BKW adopts $24.7 million budget

The Enterprise — Noah Zweifel

Berne-Knox-Westerlo School District residents will vote on the 2025-26 budget on May 20 at the high school cafeteria from 7 a.m. until 9 p.m, as well as on a $524,000 bus proposition and two incumbent school board candidates who are seeking re-election unopposed.

HILLTOWNS — Berne-Knox-Westerlo’s proposed 2025-26 budget is set, giving the board of education one month to sell it to district residents, who twice last year had rejected the district’s proposed budget and forced it into contingency

Unlike the failed 2024-25 budget, the $24.7 million 2025-26 budget will require only a simple majority to pass, since the proposed tax-rate increase — 3.3 percent — is within the state-set limit.

Also on the ballot will be a roughly $524,000 proposition for three diesel buses along with candidates for school board, Matthew Tedeschi and Rebecca Miller, who are running unopposed as incumbents. 

If the budget passes, the new tax rate in each town per $1,000 of assessed value would be:

— $30.47 in Berne;

— $33.28 in Knox;

— $13.05 in Westerlo;

— $25.81 in Middleburgh

— $25.55 in Wright; 

— $18.07 in New Scotland; and

— $30.01 in Rensselaerville. 

Variations in the absolute tax increase by town are due to differences in each towns’ equalization rate, which is a number that assessed home values are multiplied by in order to standardize them across the district. 

As The Enterprise previously reported, the 2025-26 budget is smaller than the current contingency budget, which is $25.8 million, despite widespread cost increases to things like insurance premiums, electricity, and fuel. 

The version the board adopted at its April 21 meeting is also smaller than the one presented to it last month by about $600,000. 

Superintendent Bonnie Kane said at the April 21 meeting that reductions (or “efficiencies,” as she phrased it) were made by going “line by line through the budget and seeing what could be realistically reduced,” such as through personnel attrition and restructuring.  

Despite the overall decrease, Kane highlighted the fact that the district would be adding a social worker back into its staffing, after going two years without one. 

“Social workers, of course, are working for their students to develop social skills, conflict-resolution strategies,” Kane said. “Social workers will work with students to support them within and outside of the school day.” 

The budget also adds two new special-education programs within the district due to the “massive waiting list” for existing programs and the toll that out-of-district placements can have on students, Kane said, because of both travel time and poor educators. 

“We feel our teachers are best served to teach our students and help them grow, and we believe our environment is the best place for all our students,” she said.

The district will also be adding back its resource officer, an $81,000 position that was technically cut under the contingency budget, but an officer has been on-campus this school year thanks to funding through Albany County. The district will be paying for the officer this year, but Kane said that grants will offset the cost by around $20,000. 

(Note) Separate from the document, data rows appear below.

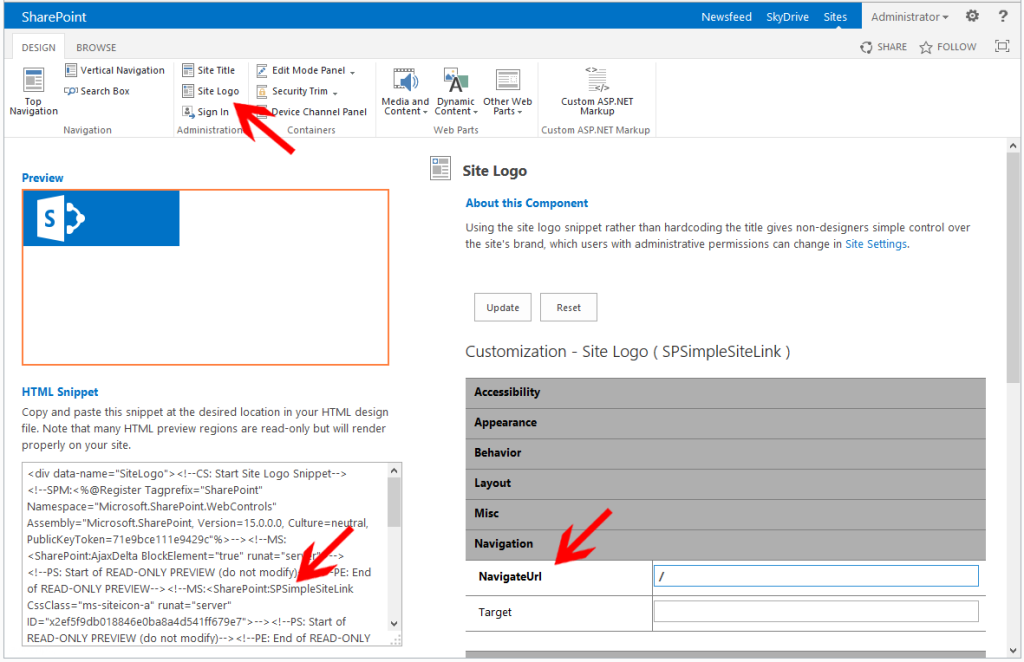Insert the Vertical Navigation snippet
The height and width of the screenshot is (662, 1024).
114,70
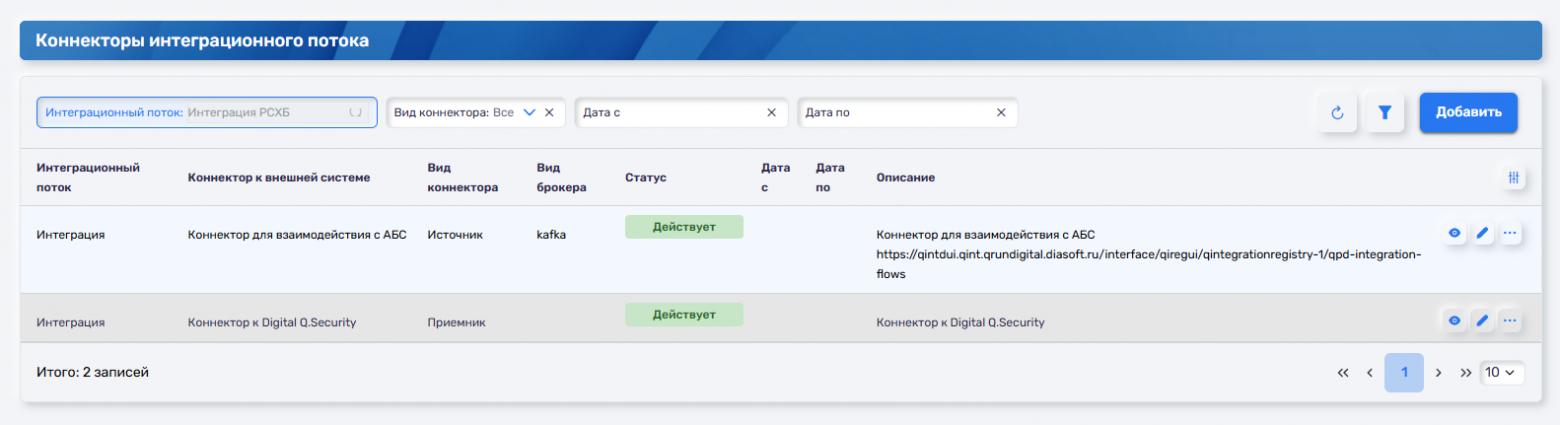
Task: Expand the Вид коннектора dropdown
Action: click(x=530, y=113)
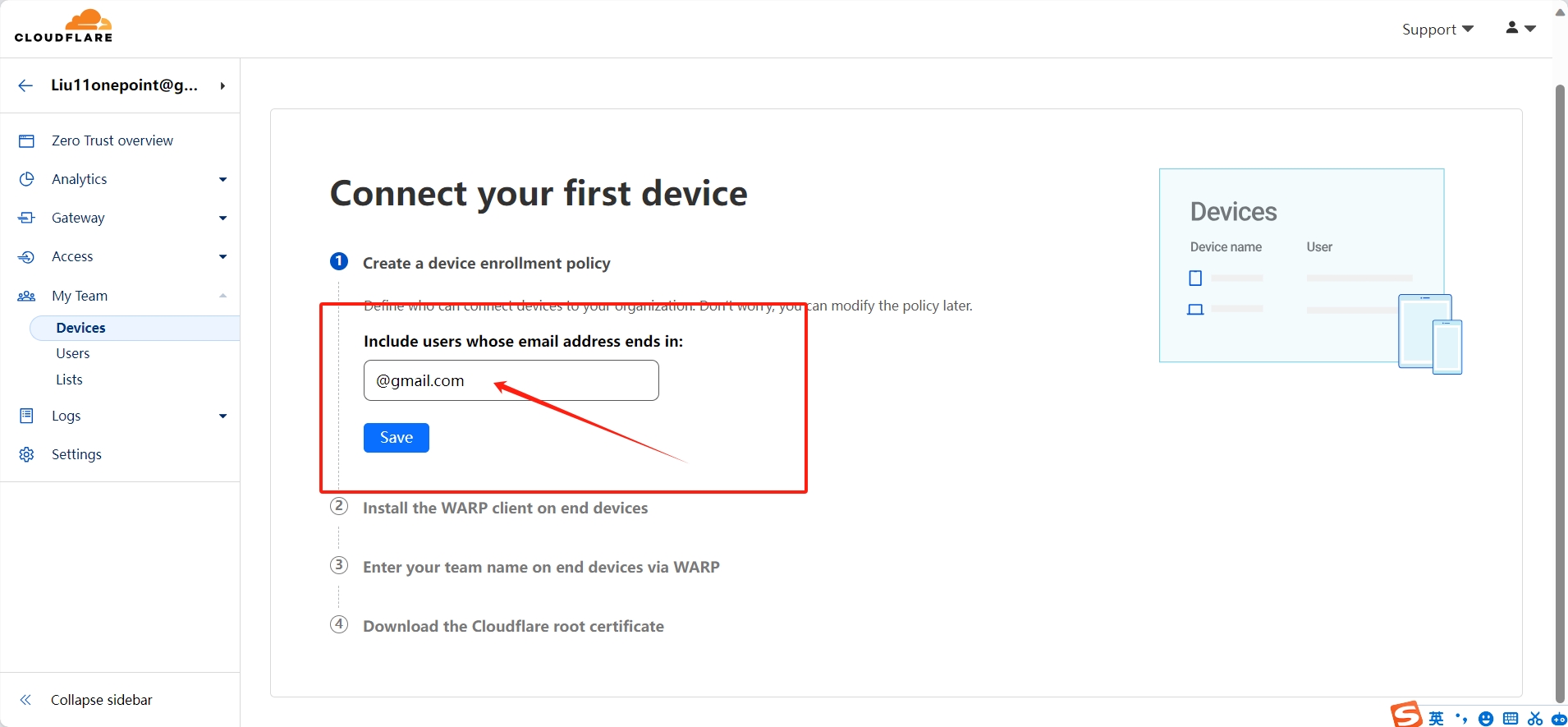The height and width of the screenshot is (727, 1568).
Task: Open the user profile dropdown
Action: 1520,28
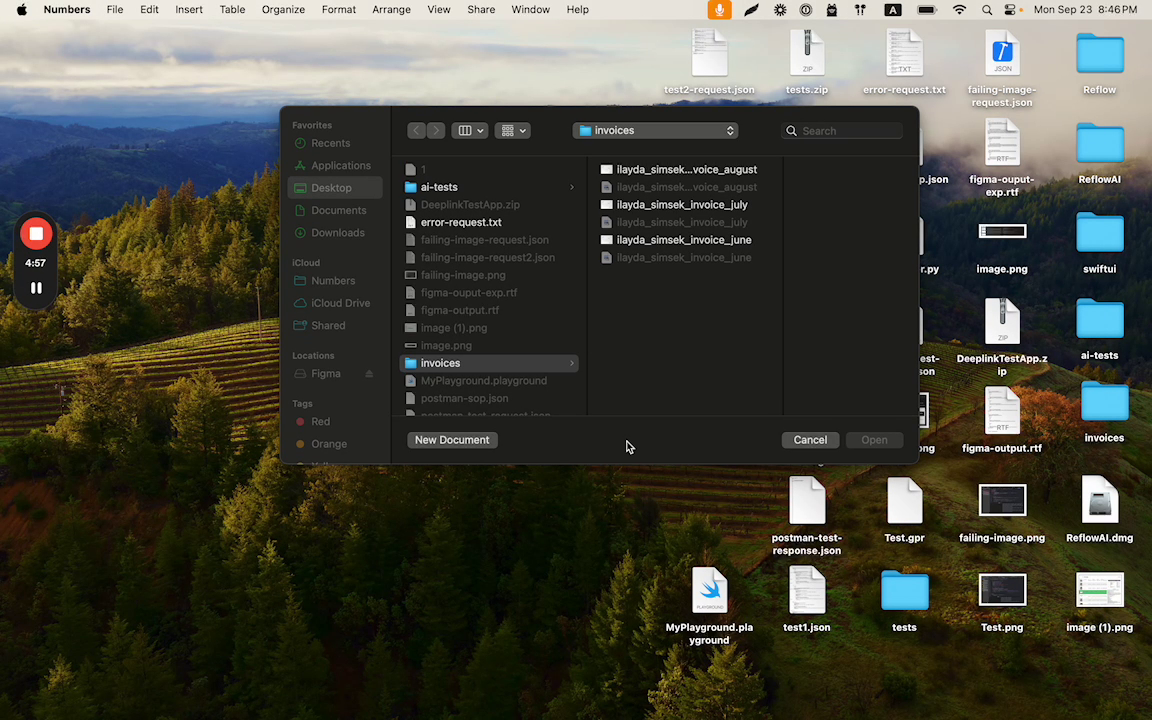Expand the ai-tests folder chevron
The image size is (1152, 720).
pyautogui.click(x=572, y=187)
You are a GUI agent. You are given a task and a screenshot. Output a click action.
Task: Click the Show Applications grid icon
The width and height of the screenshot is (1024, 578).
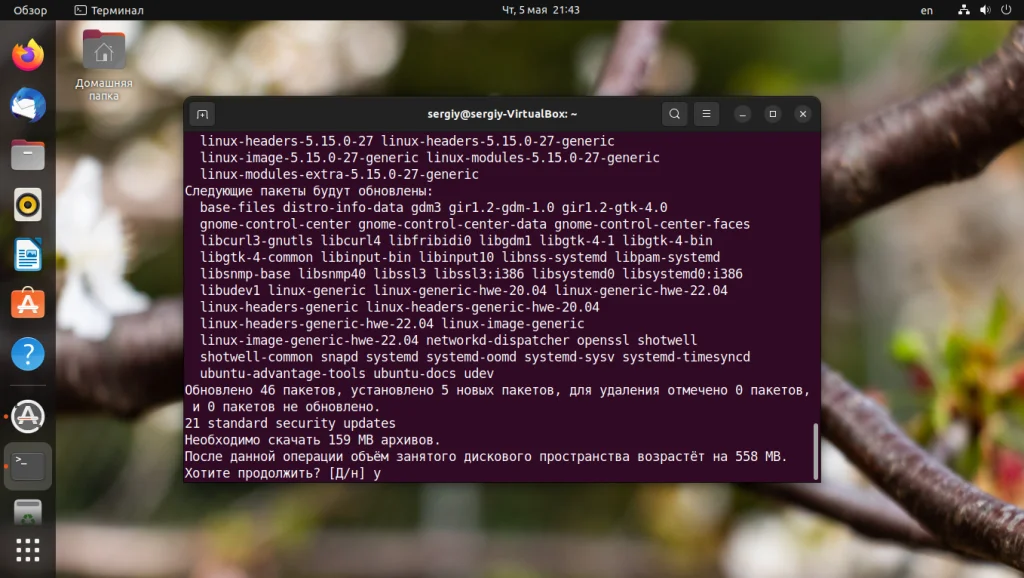(27, 550)
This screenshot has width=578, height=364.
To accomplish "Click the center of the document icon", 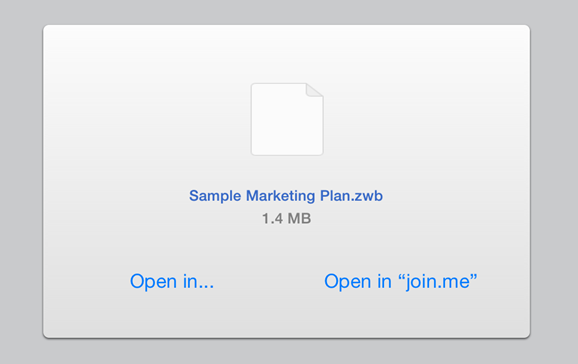I will pos(287,119).
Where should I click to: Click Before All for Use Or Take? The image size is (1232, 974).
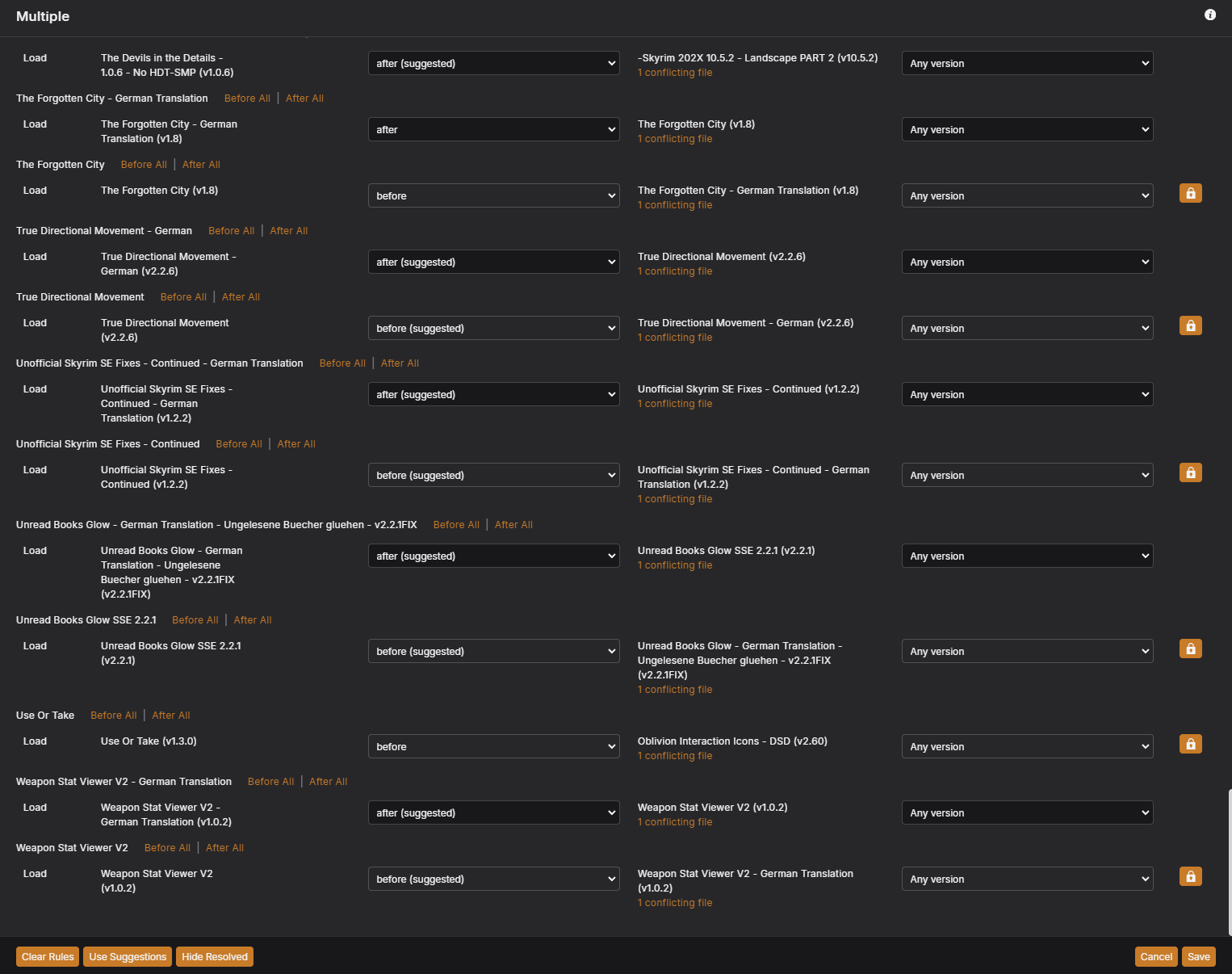tap(114, 716)
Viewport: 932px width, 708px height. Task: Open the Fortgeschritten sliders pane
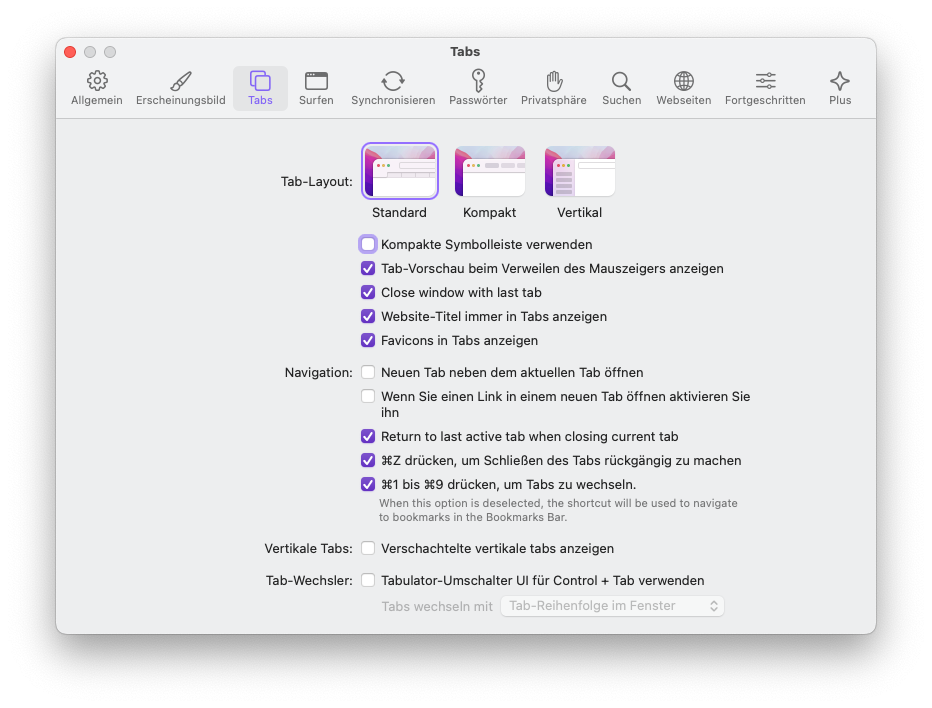click(x=765, y=88)
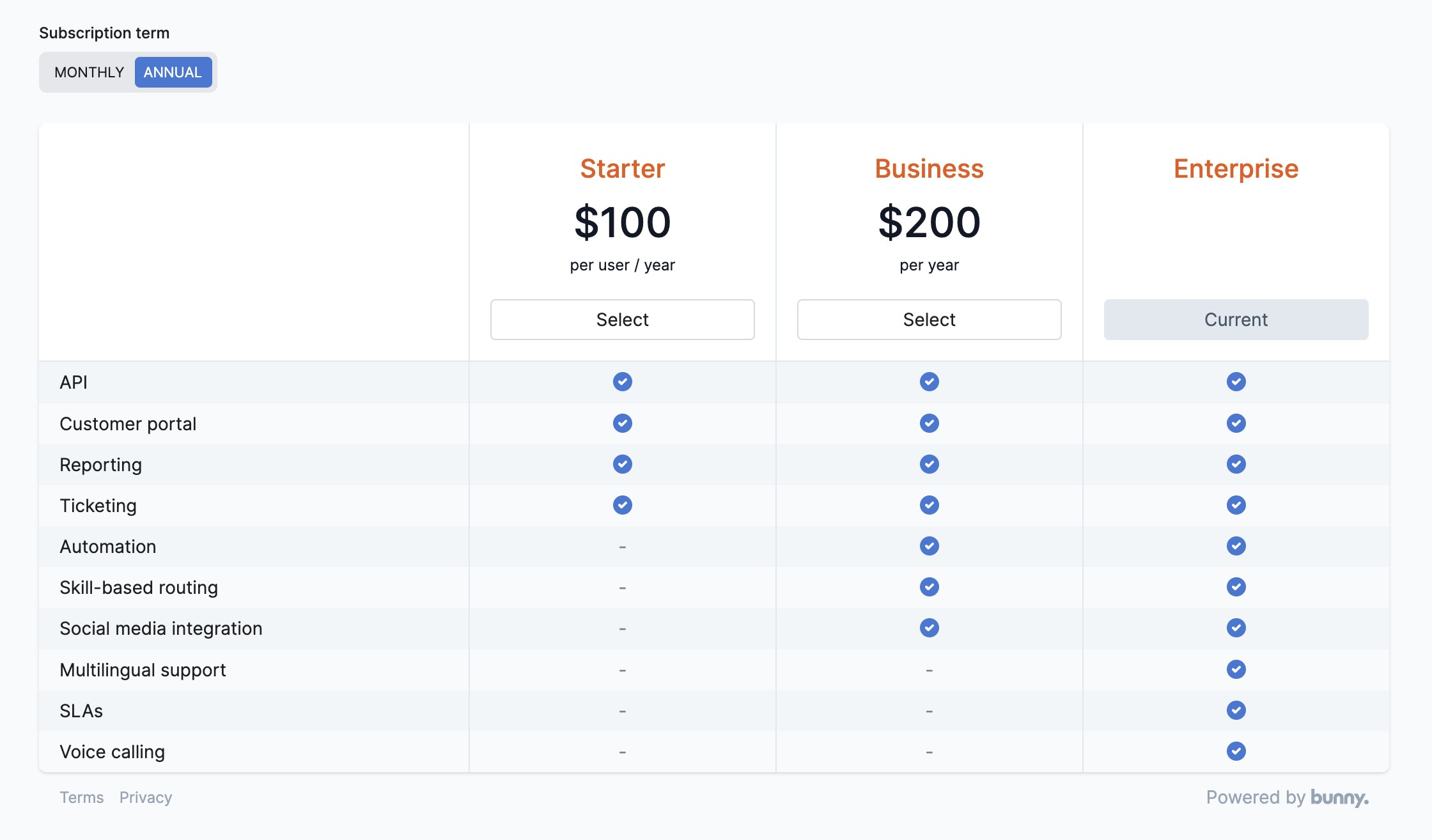Click the Reporting checkmark under Enterprise
Screen dimensions: 1432x840
1235,464

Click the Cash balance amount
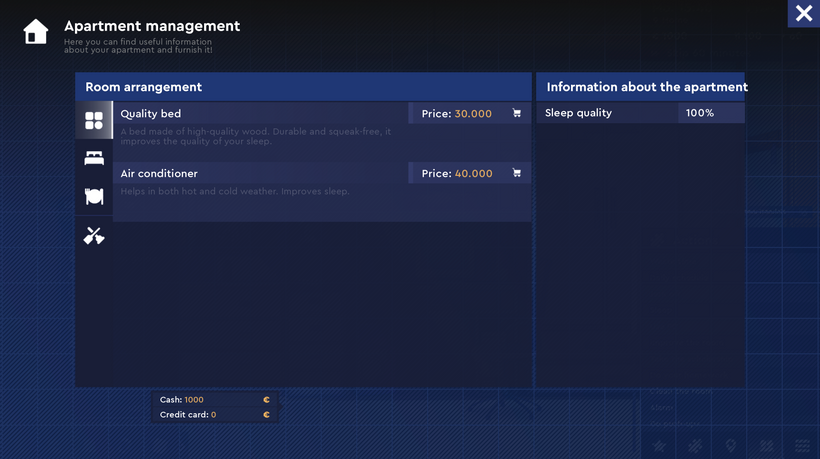click(x=194, y=400)
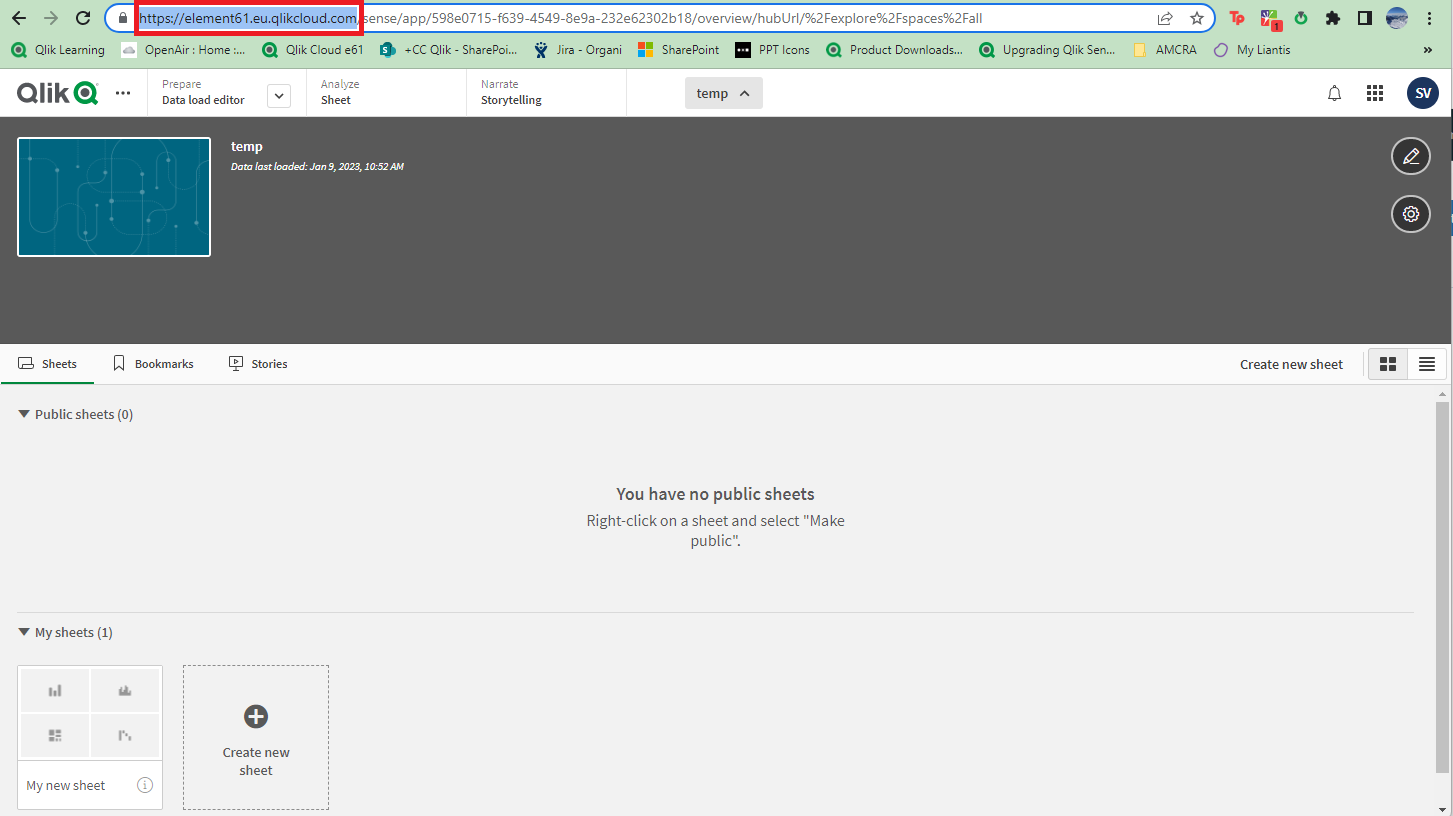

Should BKW be forced into a contingency budget once again — meaning that it cannot change the existing tax levy — Kane said the district would consider cutting the following: a full-time high-school humanities teacher, programming, the resource officer, field trips, the social worker, graduation, a full-time custodial position, and the replacement of an out-of-shape dump truck.

District residents will vote on the budget on May 20 at the high school cafeteria from 7 a.m. until 9 p.m.